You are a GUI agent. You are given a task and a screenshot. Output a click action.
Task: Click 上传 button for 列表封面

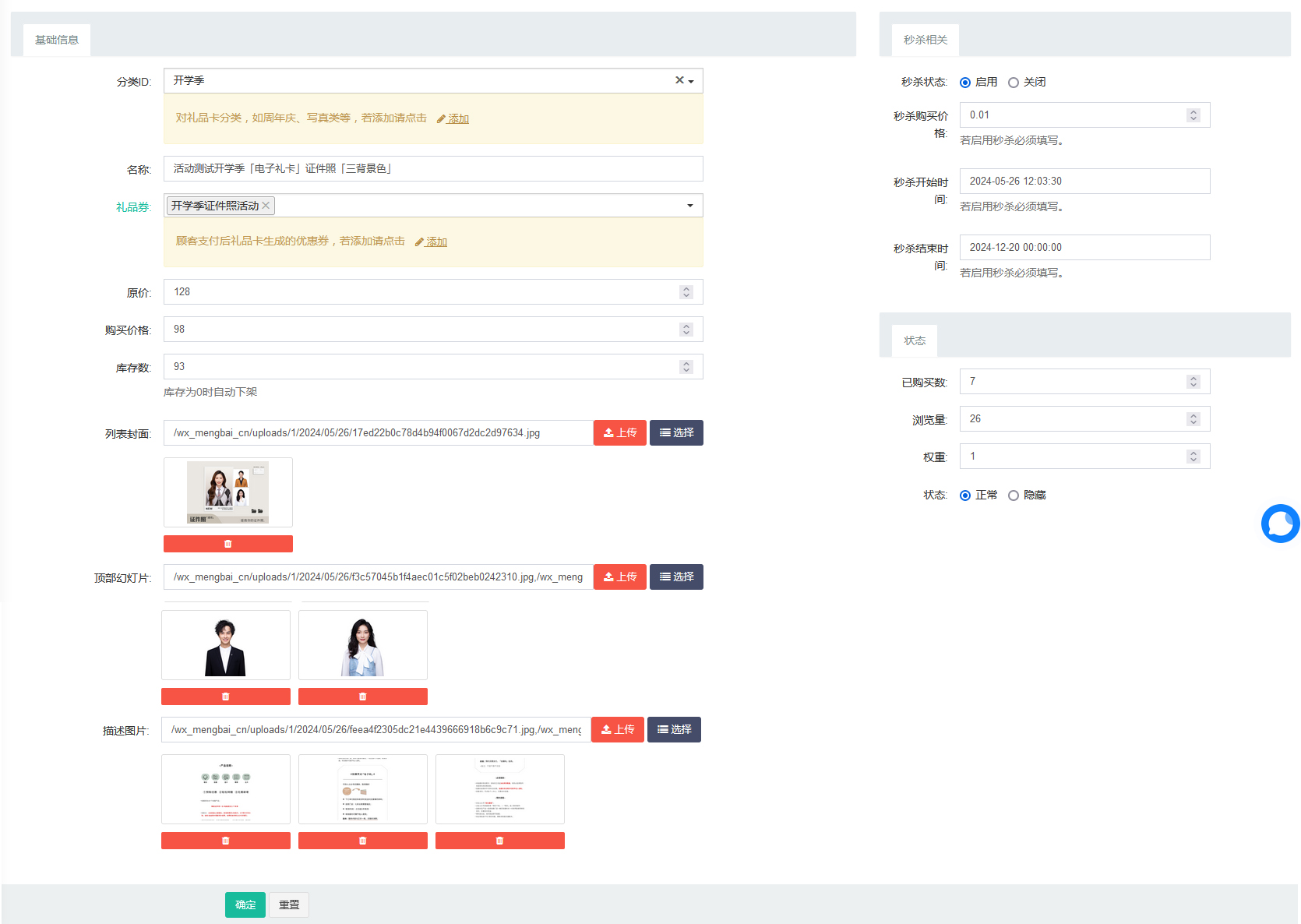(619, 433)
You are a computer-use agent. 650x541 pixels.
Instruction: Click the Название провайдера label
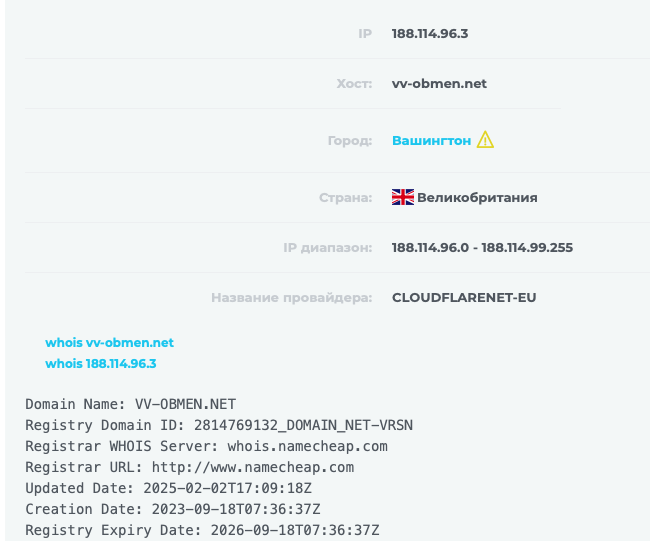(291, 298)
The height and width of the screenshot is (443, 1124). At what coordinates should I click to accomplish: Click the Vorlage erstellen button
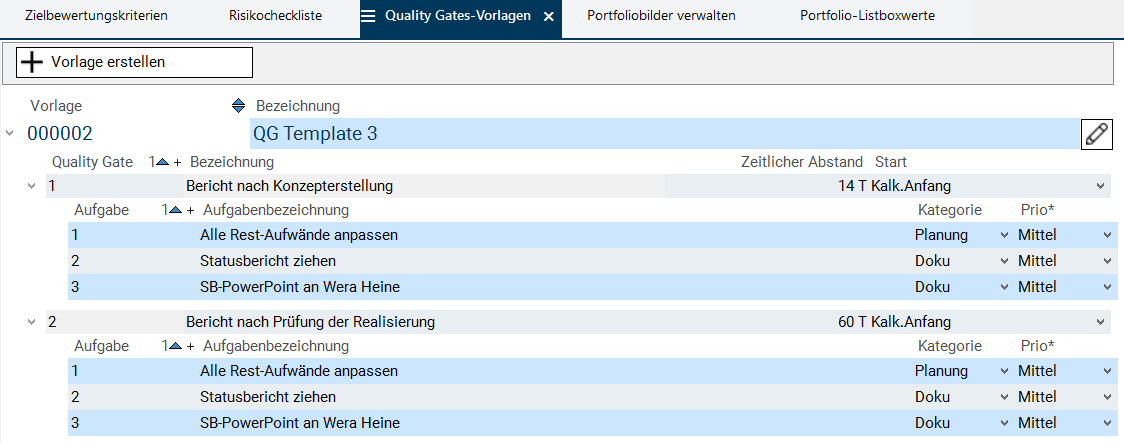(135, 62)
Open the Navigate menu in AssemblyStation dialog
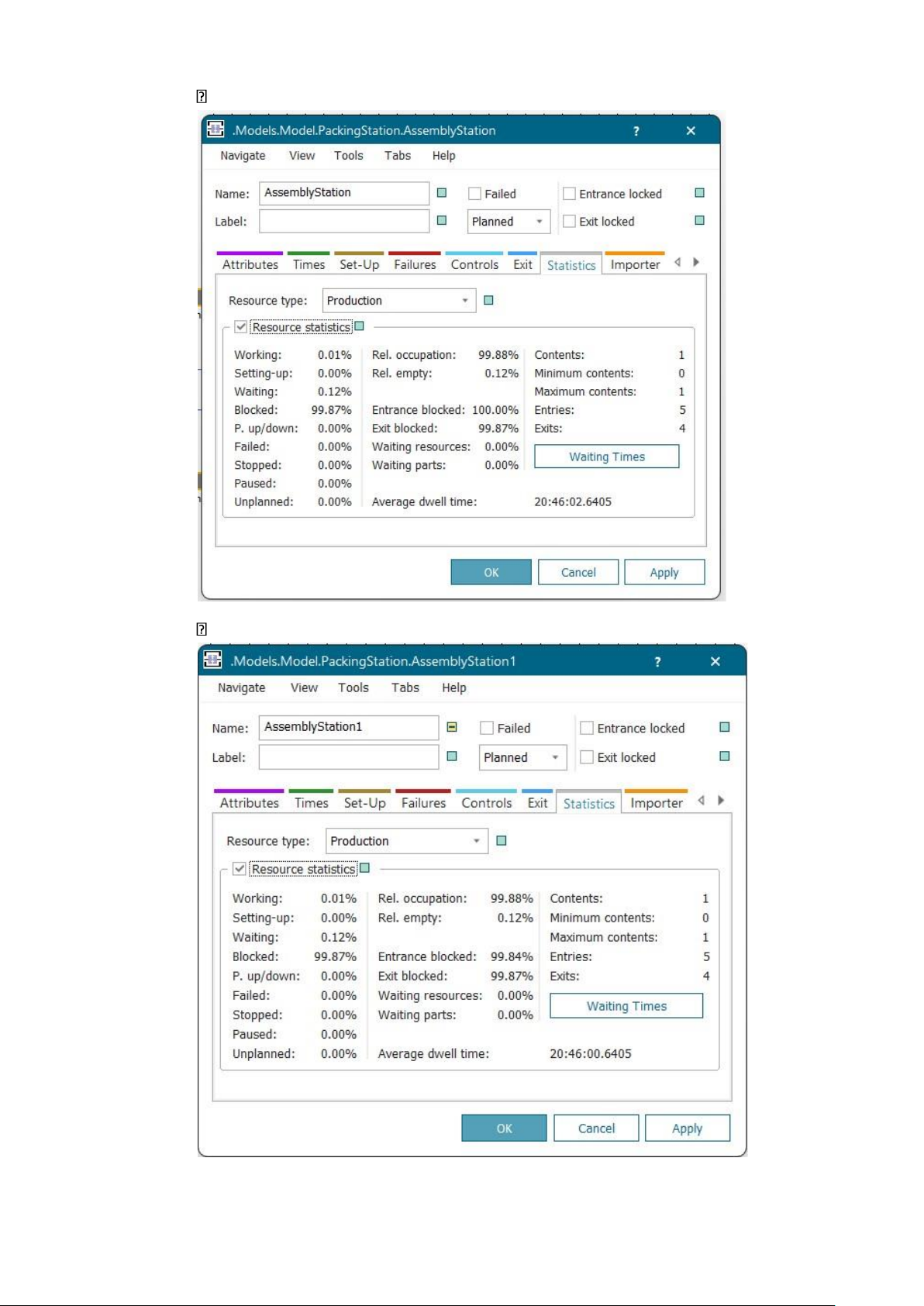This screenshot has width=924, height=1306. click(x=243, y=156)
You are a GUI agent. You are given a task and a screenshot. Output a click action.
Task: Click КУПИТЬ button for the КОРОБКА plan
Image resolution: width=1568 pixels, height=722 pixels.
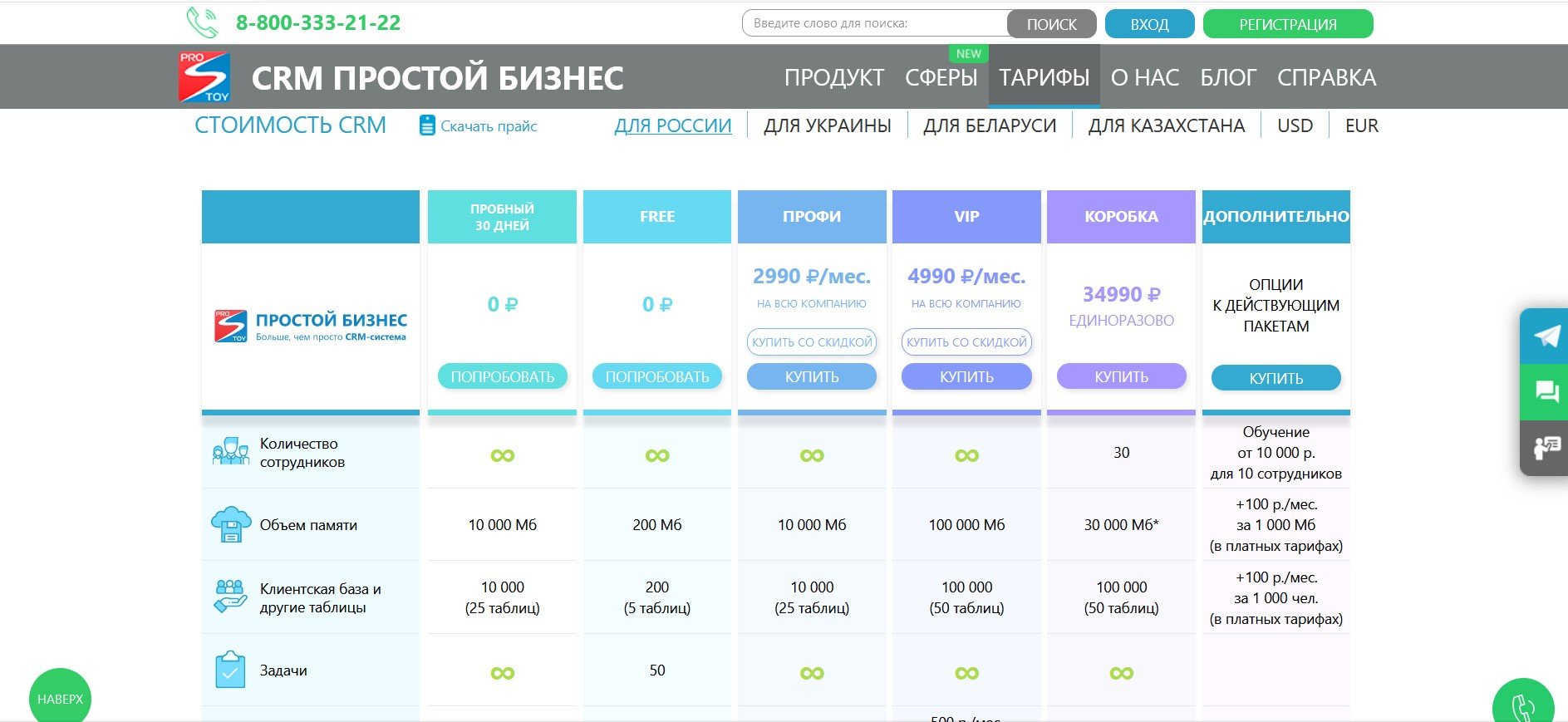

### Required action
Give the listing again exactly, minus its images.

### Answer for this exercise
You are a GUI agent. You are given a task and a screenshot. Output a click action.
Task: Click 上传 button for 列表封面

(619, 433)
You are a computer-use agent. 650x541 pixels.
Instruction: Click the Название провайдера label
(291, 298)
The height and width of the screenshot is (443, 1124). At what coordinates should I click to accomplish: Click the Vorlage erstellen button
(135, 62)
Open the Navigate menu in AssemblyStation dialog
This screenshot has width=924, height=1306. click(x=243, y=156)
You are a GUI agent. You are given a task and a screenshot. Output a click action.
Task: Click КУПИТЬ button for the КОРОБКА plan
Image resolution: width=1568 pixels, height=722 pixels.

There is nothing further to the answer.